DC city council member David Catania introduces bill that would grant same-sex couples the right to marry.
District of Columbia City Council member David Catania introduced a bill on October 6 that would give same-sex couples the right to marry in the district.
The move builds quickly on the milestone achieved in April, when council members voted unanimously to recognize same-sex couples’ marriages performed outside the capital. Progress in D.C. also reflects the momentum for marriage equality around the country following Lambda Legal’s historic legal victory in Iowa in April and recent legislative victories in Vermont, New Hampshire and Maine.
With ten sponsors among D.C.’s 13 council members, Catania’s bill, the “Religious Freedom and Civil Marriage Equality Amendment Act of 2009,” is highly anticipated to pass, and Mayor Adrian Fenty is expected to approve it. “Everyone is entitled to the same rights,” Fenty told DC’s News Channel 8 in April.
It is likely to be a couple of months before the city council gives the bill final approval and the mayor signs it.

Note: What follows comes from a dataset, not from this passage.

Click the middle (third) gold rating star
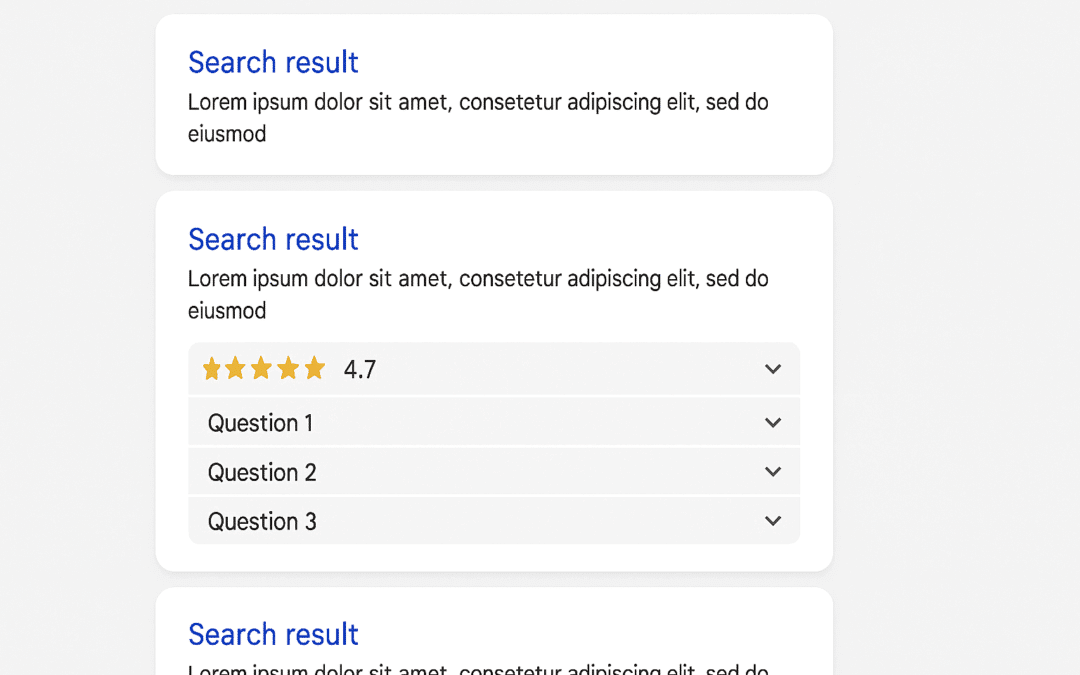click(262, 369)
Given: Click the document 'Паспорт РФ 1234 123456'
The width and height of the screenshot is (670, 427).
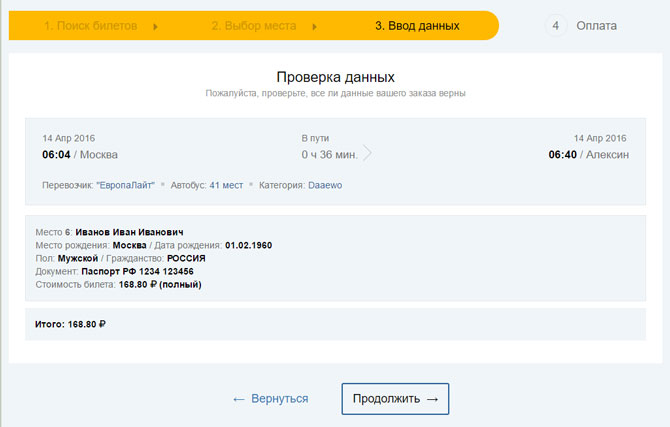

After that, because the district is not a state, Congress will have 30 session days, about two calendar months, to review the decision.
Although some members of Congress say they want to block D.C.’s marriage equality bill, “the bar is high,” says Susan Mottet, committee counsel for Catania. Within a very short time frame, the House and the Senate would have to pass a joint resolution rejecting the bill, and get the president’s signature. If President Obama were to veto such a resolution, they would have to muster enough votes to override him, something deemed unlikely by Congress watchers.
”Although opposition by some in the House already has been announced, I believe Congress will and should defeat opposition to gay marriage rights in the District of Columbia,” says Congresswoman Eleanor Holmes Norton, who is the district’s (non-voting) representative in Congress.
Norton’s prediction reflects a friendlier climate for lesbian and gay equality in the capital, the fact that Congress allowed D.C.’s marriage-recognition bill to stand this past June and that in the past 25 years, Congress has rejected only three bills approved by the district.